Masyarakat mengumpulkan sampah di sekitar pantai Pede,, 4 Oktober 2018 lalu. Foto: Gerasimos Satria/VN
Sampah plastik merupakan komponen yang paling sulit diurai proses alam sehingga berbahaya bagi ekosistem perairan dan kesehatan manusia. Saatnya melakukan pertobatan ekologis dengan tidak membuang sampah di sembarang tempat.

 

Sampah di laut tidak hanya menyebabkan terjadinya pencemaran dan kerusakan lingkungan hidup serta ekosistem perairan. Jauh lebih berbahaya lagi ialah membahayakan kesehatan manusia.

Disebut membahayakan kesehatan manusia karena akibat pencemaran sampah plastik di laut, telah ditemukan kandungan plastik berukuran mikro dan nano pada biota dan sumber daya laut di perairan Indonesia.

Harus ada upaya menyeluruh untuk mengatasi sampah laut, sebab 80 persen sampah itu berasal dari aktivitas di daratan. Karena itu, berbicara sampah sudah harus dalam paradigma hulu-hilir.

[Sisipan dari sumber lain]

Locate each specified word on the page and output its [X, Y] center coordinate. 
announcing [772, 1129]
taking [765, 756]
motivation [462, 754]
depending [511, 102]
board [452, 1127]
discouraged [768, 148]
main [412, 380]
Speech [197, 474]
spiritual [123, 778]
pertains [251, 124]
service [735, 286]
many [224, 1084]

Kita mengapresiasi pemerintah yang sudah menyiapkan regulasi untuk menangani sampah laut secara menyeluruh. Presiden Jokowi pada 17 September 2018 sudah meneken Peraturan Presiden Nomor 83 Tahun 2018 tentang Penanganan Sampah Laut. Ada target yang jelas untuk menangani sampah plastik di laut sebesar 70 persen sampai 2025.

Para siswa memungut sampah di sepanjang Pantai Pede, Labuan Bajo. Foto: Gerasimos Satria/VN
Para siswa memungut sampah di sepanjang Pantai Pede, Labuan Bajo. Foto: Gerasimos Satria/VN

Meski ada target jelas, kita tentu saja prihatin atas peristiwa mati dan terdamparnya paus jenis sperma di perairan Wakatobi, Sulawesi Tenggara. Paus sepanjang 9,5 meter itu ditemukan membusuk pada Senin (19/11), dan di dalam perutnya terdapat sampah plastik dari botol, penutup galon, sandal, botol parfum, bungkus mi instan, gelas minuman, tali rafia, karung, terpal, dan kantong keresek.

Tegas dikatakan bahwa belum ada penelitian yang dapat mengonfirmasikan matinya paus sperma tersebut akibat memangsa sampah plastik. Akan tetapi, ditemukannya sampah seberat 5,9 kilogram di perut seekor paus tetaplah sebuah fakta yang mengguncang kesadaran kita.

Sampah plastik dalam perut paus itu juga belum dapat dipastikan berasal dari daratan Indonesia. Karena itu, mengatasi sampah plastik di laut harus menjadi komitmen seluruh umat manusia.

Seluruh pemangku kepentingan, dari individu, keluarga, kelompok, komunitas, masyarakat, hingga negara wajib bahu-membahu meningkatkan kesadaran terhadap bahaya sampah plastik.

Kebijakan insentif bagi industri yang ramah lingkungan dan disinsentif kepada mereka yang abai terhadap pengelolaan sampah plastik perlu terus didorong.

Sampah plastik merupakan komponen yang paling sulit diurai proses alam sehingga berbahaya bagi ekosistem perairan dan kesehatan manusia. Saatnya melakukan pertobatan ekologis dengan tidak membuang sampah di sembarang tempat.